Delhi, they say, has come a long way from being considered a staid, sleepy capital to being a bustling cosmopolitan city.
Tarquin Hall, 40, a British journalist and author of The Case of The Missing Servant, a murder mystery, which offers vivid descriptions of the city’s various localities, feels Delhi was not as vibrant or as intriguing as Mumbai until quite recently. In the 80s and 90s, he says, Delhi had a reputation of being quite boring.
“People stayed at home in the evenings; maybe they went to Rajpath for an ice cream and that was about it. But Delhi is going through yet another reincarnation, expanding at an incredible rate, and so it provides a fascinating backdrop," says Hall who is married to Indian and divides his time between Delhi and London.
A new social reality
“Unlike ten years back, Delhi is now a melting pot of ideas, people and cultures. It surprises me every day; its every footpath has a story,” says Sam Miller, the author of Delhi: Adventures in a Mega City. Like Hall, Miller is also a British journalist, and is married to an Indian.
Says Mridula Koshy, 40, the author of If It Is Sweet, a collection of short stories set in Delhi. “I migrated to the US in 1984. When I returned in 2004, the most remarkable change I witnessed was that the city had become much wealthier; lifestyles had changed dramatically. But at the same time economic disparities and inequalities had also increased a lot. The city is much harsher on working class than when I grew up here. This shocks and fascinates me as a writer.”
Her book evocatively reflects the struggles of the city's working classes.
Good urban fiction, says Hirsh Sawhney, 30, the editor of Delhi Noir, is often dependent on interaction among disparate individuals. Delhi, however, has been segregated into various colonies and regions.
“It’s not been a walking city. Until the construction of the Metro, people from different backgrounds didn't mix or interact on public transport. All these factors might have curbed the quantity and type of interaction that occurs in public spaces, and in turn the grist available for fiction that focuses on the city,” says Sawhney.
Many believe a reason why there have not been many Delhi books, especially the ones that take a critical look at the city, is the fear of the city's power structures — government, big businesses, foreign embassies — that define the city.
“I think there is certainly a grain of truth to this theory,” says Sawhney.
But now that is changing. “The writers of my generation are not fearful of writing about the unsavoury side of the city; they are not worried about being politically correct as they write about Delhi,” says Krishan Pratap Singh.

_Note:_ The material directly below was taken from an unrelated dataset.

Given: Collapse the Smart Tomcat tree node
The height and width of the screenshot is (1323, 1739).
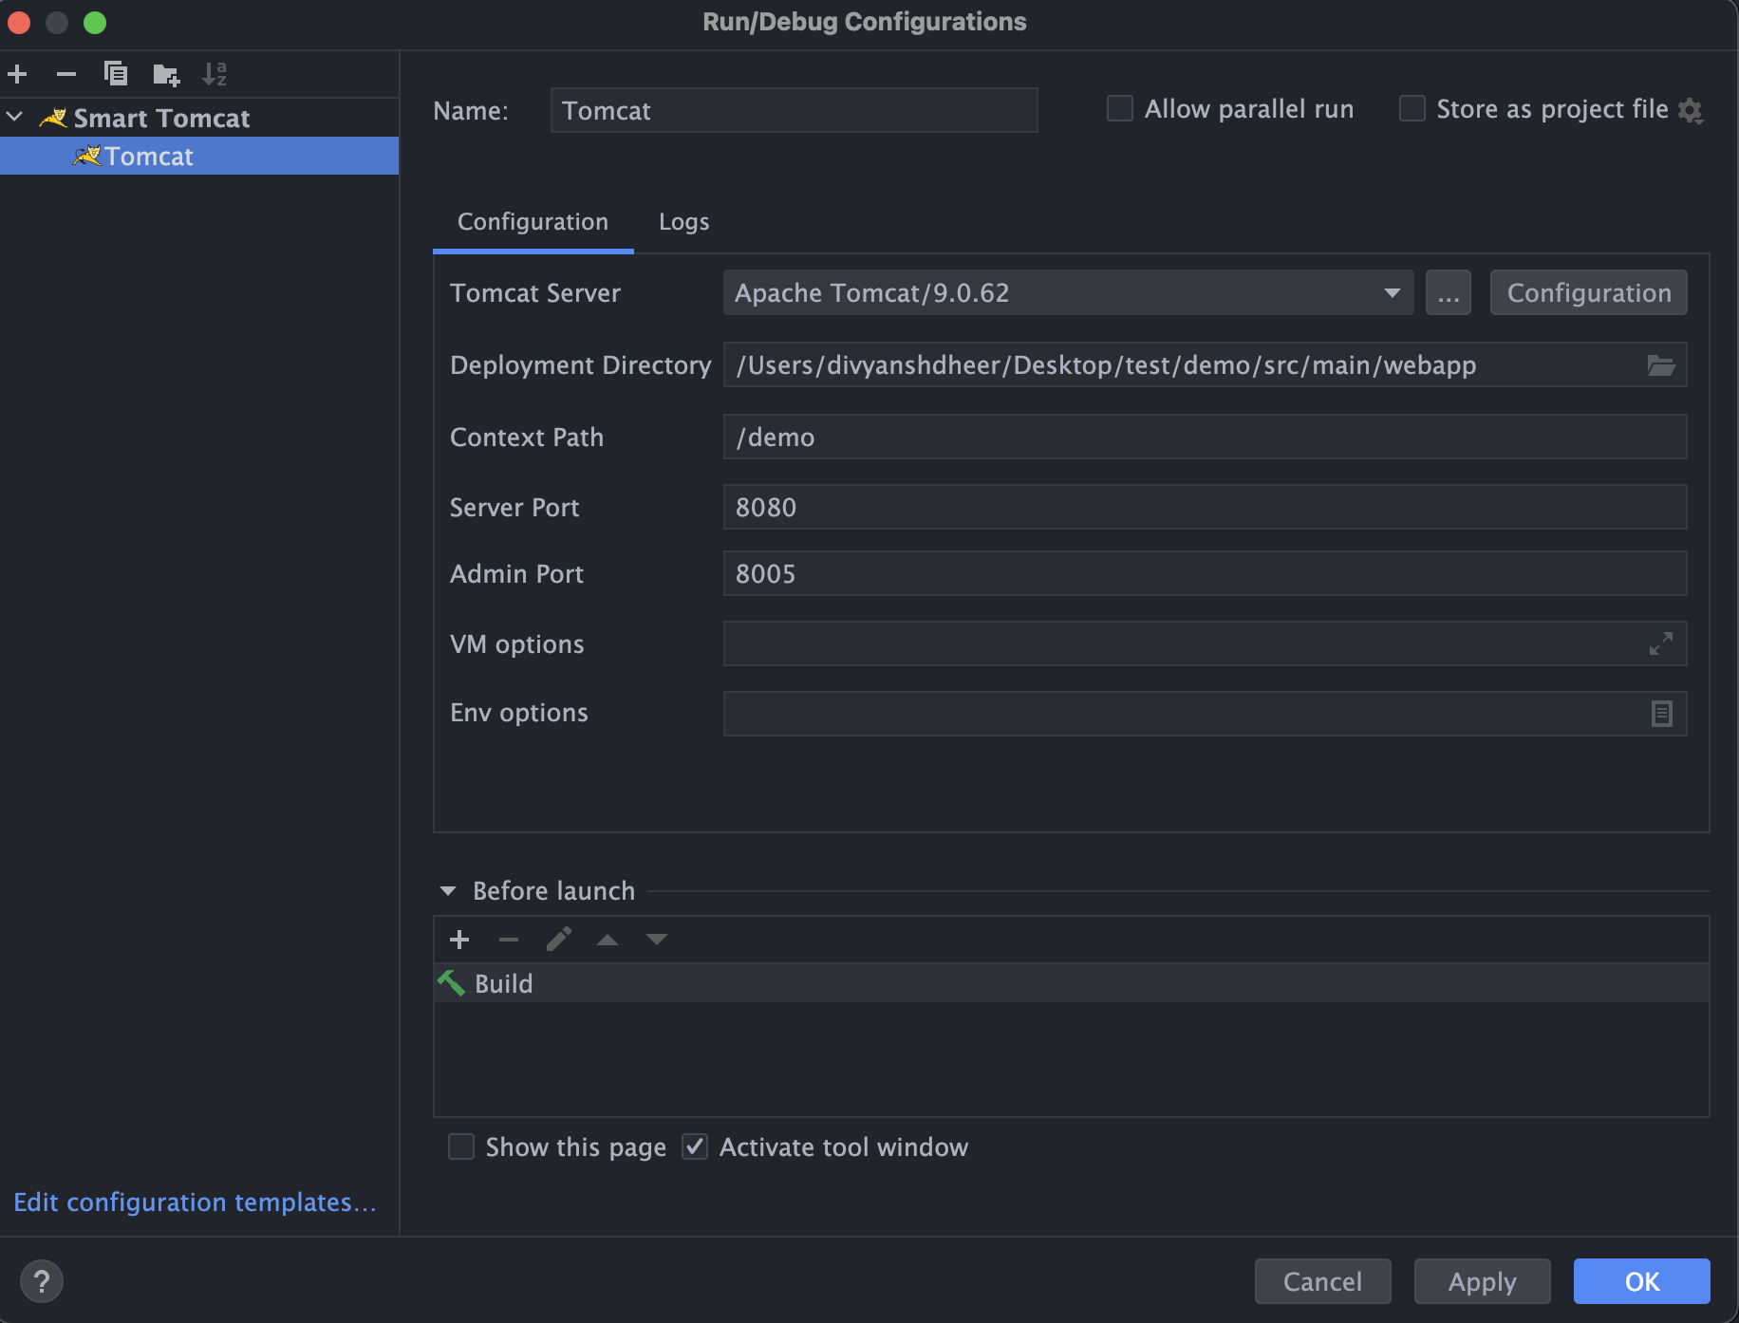Looking at the screenshot, I should [15, 118].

Loving Delhi, in letter and spirit
The new breed of writers is fascinated by the myriad features of the city: its greenery, its new glitzy malls, its street life, and, of course, its politics. “Geographically, I find Delhi's green spaces incredibly inspiring. Jahapana Forest and Deer Park are entire wildernesses set inside a teeming Metropolis," he says. Tarquin Hall is equally eulogising.

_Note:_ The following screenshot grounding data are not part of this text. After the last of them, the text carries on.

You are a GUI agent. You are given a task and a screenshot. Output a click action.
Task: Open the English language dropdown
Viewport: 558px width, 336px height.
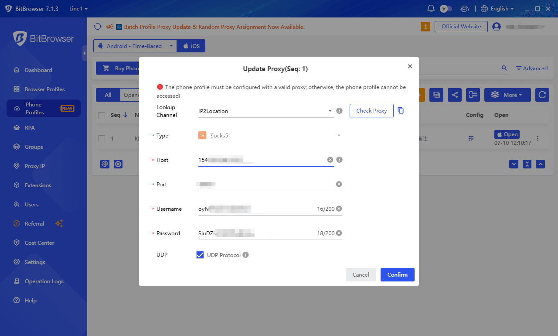(497, 9)
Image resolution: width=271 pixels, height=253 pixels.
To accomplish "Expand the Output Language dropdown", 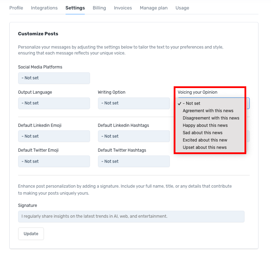I will point(54,103).

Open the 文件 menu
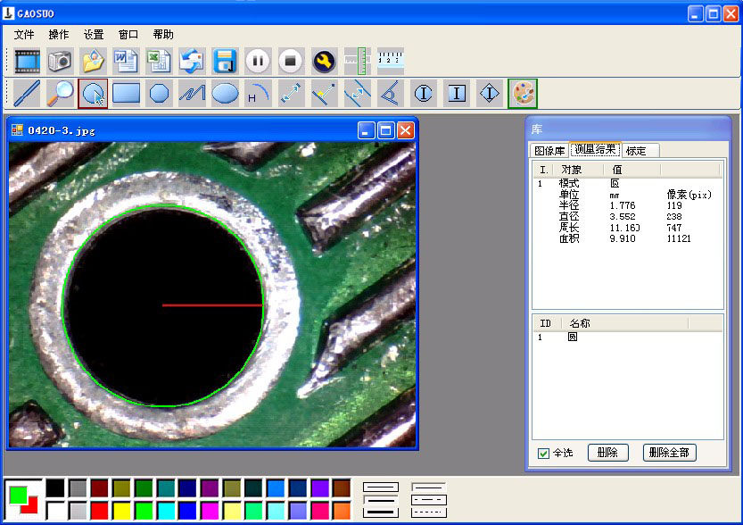(24, 35)
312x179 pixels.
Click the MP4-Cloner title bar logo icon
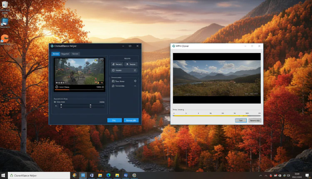pyautogui.click(x=173, y=46)
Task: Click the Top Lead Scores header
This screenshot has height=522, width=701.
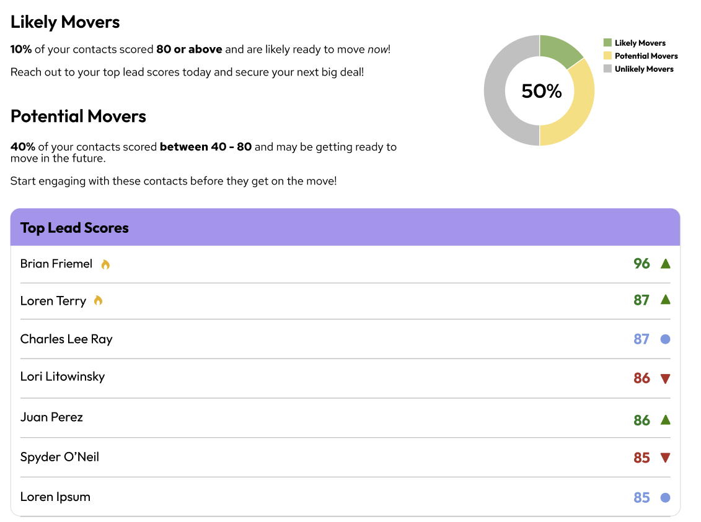Action: click(74, 228)
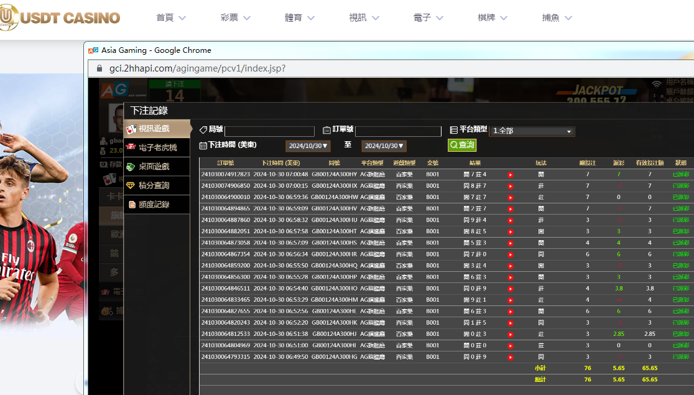
Task: Open the end date picker after 至
Action: 384,146
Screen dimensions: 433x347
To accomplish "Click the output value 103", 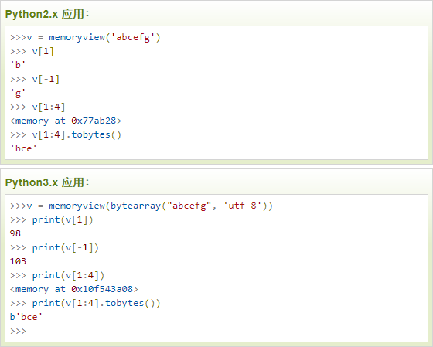I will coord(18,261).
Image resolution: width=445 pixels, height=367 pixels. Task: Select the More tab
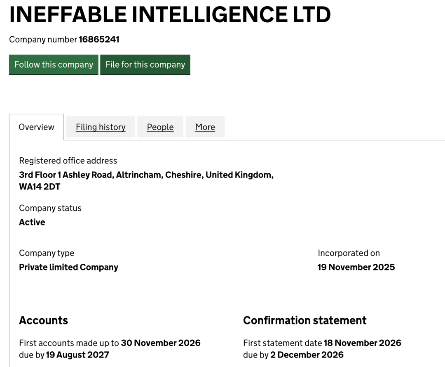[x=205, y=127]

“Delhi gives you a sense of history like few cities I know. Passing through it in a taxi is like being in a time machine — in the space of half an hour you can see Lodhi tombs, British bungalows, Mughal forts and sprawling post-partition colonies and markets. Where else have you got Mughal and British cities sitting side-by-side as well as call centres and malls?" he says.
"I do not think Mumbai has many stories left to be told. It's now time for Delhi stories," says Krishan Pratap Singh.
That, it seems, is a fact, not fiction!